===== RECORDS SHOWN

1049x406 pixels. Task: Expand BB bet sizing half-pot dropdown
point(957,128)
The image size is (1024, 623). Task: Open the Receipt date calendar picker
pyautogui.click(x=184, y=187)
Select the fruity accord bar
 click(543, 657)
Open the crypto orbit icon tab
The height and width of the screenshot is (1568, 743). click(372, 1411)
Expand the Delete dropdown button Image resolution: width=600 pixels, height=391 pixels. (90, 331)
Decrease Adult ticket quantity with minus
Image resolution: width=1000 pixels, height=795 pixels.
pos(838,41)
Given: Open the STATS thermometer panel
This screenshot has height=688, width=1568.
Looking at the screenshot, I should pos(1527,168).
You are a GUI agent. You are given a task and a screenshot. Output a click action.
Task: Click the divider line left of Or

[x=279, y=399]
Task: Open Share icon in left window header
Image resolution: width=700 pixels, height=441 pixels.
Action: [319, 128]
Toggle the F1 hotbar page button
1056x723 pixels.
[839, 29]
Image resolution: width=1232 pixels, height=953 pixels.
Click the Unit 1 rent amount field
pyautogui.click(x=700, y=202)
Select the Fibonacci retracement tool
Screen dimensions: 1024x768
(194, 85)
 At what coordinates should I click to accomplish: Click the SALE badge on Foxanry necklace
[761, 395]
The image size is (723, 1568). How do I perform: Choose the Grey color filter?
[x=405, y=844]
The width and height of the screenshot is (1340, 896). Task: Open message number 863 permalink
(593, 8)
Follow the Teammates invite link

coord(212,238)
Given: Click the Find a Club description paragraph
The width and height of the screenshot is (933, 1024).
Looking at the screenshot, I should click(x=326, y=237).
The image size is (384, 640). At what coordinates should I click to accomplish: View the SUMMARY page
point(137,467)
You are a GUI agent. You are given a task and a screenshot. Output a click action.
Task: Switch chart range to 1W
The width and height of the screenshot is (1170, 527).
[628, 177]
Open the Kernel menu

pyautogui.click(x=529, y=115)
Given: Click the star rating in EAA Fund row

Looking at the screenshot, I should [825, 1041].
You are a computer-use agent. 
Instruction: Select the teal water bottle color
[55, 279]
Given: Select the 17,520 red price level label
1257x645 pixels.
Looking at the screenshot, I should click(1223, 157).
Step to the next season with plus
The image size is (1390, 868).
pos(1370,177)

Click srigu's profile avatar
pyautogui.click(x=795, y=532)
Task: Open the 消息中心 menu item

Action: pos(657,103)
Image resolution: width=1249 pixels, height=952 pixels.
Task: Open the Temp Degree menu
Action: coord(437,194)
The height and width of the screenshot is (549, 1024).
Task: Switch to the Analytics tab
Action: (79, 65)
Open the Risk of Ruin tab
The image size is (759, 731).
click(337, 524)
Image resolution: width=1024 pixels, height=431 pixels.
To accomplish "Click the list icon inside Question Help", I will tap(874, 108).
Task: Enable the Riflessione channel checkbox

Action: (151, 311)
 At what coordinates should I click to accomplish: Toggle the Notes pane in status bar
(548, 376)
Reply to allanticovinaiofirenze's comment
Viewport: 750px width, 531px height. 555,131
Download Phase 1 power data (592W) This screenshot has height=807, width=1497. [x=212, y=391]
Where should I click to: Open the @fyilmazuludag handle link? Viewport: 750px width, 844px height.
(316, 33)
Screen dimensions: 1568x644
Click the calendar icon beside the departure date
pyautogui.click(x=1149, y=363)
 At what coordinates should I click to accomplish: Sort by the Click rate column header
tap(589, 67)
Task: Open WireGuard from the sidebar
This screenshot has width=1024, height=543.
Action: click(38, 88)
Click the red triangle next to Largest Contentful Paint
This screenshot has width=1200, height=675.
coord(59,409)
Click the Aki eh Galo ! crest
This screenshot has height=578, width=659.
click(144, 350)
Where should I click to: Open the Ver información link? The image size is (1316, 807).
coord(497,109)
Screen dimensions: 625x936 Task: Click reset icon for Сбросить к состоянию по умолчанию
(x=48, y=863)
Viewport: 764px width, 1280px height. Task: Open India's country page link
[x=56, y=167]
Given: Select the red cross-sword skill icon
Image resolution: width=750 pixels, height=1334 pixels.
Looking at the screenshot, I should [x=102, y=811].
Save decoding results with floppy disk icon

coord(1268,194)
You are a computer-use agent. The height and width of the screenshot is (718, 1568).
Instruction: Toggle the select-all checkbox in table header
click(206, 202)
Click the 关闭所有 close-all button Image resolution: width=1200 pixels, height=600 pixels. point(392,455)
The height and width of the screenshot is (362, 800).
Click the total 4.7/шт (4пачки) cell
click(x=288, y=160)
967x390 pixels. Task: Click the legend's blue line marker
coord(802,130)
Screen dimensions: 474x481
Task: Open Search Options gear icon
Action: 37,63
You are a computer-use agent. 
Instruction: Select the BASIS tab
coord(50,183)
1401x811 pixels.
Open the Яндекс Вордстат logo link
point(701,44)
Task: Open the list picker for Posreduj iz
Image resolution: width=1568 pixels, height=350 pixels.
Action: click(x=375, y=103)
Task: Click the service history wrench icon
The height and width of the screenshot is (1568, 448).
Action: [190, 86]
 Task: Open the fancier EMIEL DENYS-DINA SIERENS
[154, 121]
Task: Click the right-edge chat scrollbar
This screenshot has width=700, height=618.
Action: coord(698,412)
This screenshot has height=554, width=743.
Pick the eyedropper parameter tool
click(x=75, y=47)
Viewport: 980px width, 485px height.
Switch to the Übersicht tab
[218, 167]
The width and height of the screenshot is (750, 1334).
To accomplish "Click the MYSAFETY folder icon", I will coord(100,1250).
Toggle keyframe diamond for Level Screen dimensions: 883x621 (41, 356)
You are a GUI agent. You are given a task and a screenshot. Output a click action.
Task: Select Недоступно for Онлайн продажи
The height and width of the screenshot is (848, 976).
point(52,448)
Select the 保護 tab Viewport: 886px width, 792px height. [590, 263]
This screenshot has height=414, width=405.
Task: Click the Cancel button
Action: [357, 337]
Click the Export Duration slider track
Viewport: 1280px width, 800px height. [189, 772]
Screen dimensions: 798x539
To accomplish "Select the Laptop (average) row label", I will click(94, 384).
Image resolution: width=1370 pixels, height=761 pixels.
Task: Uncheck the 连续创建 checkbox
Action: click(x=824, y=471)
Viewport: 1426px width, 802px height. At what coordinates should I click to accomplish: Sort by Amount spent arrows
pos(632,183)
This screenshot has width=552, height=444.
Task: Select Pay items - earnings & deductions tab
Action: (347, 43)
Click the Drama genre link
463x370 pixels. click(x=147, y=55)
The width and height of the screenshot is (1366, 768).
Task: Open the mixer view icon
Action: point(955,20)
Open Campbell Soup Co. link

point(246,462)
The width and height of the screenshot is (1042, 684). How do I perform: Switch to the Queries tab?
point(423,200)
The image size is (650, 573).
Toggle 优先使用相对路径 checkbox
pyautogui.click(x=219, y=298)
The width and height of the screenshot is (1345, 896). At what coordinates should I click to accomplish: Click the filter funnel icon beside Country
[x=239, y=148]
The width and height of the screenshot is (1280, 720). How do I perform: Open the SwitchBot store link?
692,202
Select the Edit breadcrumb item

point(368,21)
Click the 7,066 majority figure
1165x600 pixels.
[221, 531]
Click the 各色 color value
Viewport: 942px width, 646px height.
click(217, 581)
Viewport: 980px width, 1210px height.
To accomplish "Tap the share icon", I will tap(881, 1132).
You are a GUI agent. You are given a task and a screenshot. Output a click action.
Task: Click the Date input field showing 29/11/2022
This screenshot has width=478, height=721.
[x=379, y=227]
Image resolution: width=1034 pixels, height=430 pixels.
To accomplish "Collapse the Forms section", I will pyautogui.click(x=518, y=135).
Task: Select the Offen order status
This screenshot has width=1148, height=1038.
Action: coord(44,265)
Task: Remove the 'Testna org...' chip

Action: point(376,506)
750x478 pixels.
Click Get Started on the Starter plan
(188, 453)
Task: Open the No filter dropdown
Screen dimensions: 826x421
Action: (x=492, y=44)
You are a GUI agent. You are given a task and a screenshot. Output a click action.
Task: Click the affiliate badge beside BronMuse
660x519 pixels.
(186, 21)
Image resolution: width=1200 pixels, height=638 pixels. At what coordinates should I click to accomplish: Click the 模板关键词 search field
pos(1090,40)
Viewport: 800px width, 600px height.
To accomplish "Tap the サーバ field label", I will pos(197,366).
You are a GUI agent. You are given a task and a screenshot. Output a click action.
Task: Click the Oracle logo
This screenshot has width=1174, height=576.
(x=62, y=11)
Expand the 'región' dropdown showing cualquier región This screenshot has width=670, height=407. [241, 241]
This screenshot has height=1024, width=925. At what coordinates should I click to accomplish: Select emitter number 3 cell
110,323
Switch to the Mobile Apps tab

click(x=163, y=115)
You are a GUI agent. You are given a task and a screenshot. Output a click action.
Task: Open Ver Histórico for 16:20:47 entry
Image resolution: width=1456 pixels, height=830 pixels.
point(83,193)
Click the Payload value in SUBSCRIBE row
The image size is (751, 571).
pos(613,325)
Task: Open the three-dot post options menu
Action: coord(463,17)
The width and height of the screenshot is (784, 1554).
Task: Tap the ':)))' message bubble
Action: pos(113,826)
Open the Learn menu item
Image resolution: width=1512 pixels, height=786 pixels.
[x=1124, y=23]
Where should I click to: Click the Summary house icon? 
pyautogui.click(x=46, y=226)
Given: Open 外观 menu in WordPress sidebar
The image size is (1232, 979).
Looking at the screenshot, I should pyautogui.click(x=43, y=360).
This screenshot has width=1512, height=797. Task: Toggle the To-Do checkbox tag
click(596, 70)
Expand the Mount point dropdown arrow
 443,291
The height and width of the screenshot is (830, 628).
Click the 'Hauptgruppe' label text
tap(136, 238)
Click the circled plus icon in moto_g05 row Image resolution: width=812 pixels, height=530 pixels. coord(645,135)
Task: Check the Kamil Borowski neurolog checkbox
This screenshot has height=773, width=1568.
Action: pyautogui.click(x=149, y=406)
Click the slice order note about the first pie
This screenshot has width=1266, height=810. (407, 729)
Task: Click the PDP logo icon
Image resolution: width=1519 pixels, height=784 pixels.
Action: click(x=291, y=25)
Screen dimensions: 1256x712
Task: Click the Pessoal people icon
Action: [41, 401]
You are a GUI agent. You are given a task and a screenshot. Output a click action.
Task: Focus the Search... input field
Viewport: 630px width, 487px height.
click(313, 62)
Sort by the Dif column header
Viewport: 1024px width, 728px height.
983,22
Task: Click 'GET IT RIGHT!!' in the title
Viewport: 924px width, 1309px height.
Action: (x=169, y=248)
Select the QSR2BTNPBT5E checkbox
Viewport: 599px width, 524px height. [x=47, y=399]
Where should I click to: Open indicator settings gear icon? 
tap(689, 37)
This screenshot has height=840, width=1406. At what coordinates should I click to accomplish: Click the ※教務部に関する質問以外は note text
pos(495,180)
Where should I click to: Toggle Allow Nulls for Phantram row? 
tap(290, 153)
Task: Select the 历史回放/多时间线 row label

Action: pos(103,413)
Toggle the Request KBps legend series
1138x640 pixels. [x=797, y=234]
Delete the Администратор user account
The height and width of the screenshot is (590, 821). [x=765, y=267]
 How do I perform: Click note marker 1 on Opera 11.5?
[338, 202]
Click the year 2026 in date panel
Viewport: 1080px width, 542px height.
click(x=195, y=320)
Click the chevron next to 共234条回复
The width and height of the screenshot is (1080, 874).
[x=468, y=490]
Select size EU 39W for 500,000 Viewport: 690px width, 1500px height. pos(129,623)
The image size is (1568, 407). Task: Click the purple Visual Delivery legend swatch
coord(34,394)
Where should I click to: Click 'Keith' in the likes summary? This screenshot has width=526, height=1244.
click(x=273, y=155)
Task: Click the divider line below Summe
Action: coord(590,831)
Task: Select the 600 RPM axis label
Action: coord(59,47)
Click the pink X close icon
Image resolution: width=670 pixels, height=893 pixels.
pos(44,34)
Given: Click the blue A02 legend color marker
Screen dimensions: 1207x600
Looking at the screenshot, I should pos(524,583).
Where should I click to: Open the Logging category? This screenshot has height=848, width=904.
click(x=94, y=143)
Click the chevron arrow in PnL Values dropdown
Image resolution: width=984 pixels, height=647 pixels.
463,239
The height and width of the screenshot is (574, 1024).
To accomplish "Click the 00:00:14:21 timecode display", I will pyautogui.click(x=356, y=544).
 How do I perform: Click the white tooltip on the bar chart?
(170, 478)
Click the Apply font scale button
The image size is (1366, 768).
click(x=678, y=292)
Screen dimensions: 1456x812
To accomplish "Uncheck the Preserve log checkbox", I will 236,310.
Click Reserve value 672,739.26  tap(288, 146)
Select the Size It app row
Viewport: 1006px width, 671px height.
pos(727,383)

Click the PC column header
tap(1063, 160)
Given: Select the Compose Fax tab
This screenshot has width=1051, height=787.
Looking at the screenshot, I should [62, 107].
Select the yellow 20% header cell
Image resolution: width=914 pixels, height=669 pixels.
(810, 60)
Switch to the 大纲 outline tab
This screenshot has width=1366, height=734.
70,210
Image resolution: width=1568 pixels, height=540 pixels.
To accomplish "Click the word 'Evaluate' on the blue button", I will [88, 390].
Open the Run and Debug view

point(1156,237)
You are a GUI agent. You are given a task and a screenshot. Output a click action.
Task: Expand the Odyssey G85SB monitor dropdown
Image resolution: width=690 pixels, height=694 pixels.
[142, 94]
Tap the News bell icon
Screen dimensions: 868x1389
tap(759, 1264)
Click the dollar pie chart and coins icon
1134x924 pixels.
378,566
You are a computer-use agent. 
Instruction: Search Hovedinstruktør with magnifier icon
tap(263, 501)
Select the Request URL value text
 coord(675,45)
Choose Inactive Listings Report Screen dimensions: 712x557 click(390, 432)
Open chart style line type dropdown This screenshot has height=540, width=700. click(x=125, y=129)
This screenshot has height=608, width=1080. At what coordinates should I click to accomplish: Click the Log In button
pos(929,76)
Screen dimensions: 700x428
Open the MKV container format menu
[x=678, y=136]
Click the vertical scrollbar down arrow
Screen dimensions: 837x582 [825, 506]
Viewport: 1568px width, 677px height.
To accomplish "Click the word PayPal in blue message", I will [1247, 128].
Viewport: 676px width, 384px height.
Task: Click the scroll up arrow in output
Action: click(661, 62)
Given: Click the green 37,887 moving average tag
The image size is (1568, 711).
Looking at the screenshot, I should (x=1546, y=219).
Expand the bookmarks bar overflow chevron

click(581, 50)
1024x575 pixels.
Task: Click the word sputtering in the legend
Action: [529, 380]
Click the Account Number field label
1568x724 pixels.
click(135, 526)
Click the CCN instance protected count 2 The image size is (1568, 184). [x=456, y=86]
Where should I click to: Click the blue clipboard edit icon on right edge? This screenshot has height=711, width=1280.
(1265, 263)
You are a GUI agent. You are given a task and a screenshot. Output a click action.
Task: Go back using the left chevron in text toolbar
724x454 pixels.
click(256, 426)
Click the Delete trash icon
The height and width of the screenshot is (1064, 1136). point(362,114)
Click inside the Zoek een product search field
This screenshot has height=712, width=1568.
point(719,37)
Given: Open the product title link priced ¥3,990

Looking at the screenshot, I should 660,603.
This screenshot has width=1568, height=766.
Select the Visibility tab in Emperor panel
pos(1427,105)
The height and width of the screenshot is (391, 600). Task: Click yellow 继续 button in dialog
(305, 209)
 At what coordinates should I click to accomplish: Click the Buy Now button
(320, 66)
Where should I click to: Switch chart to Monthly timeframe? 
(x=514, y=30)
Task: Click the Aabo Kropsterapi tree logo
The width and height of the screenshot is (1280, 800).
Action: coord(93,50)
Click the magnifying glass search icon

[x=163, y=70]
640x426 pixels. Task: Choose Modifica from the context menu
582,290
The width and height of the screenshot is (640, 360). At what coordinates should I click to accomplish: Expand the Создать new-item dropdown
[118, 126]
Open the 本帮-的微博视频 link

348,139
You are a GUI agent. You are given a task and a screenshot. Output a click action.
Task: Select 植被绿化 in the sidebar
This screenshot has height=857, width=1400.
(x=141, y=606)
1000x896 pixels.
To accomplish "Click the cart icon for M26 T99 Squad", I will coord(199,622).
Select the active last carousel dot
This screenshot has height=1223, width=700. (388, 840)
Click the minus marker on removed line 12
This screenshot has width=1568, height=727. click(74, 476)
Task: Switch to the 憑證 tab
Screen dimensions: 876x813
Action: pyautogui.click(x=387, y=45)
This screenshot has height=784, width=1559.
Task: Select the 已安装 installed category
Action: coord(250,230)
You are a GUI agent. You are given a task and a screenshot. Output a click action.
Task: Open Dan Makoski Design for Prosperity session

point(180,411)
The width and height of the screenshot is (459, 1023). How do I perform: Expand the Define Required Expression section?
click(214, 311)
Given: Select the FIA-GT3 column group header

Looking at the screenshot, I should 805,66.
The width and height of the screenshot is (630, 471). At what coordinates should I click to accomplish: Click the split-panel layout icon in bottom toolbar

==========

GOAL OF THE EXERCISE:
Given the data above, which lines hold the string "input"? Return them.

SOLUTION TO THIS EXERCISE:
Task: Click the Date input field showing 29/11/2022
Task: Focus the Search... input field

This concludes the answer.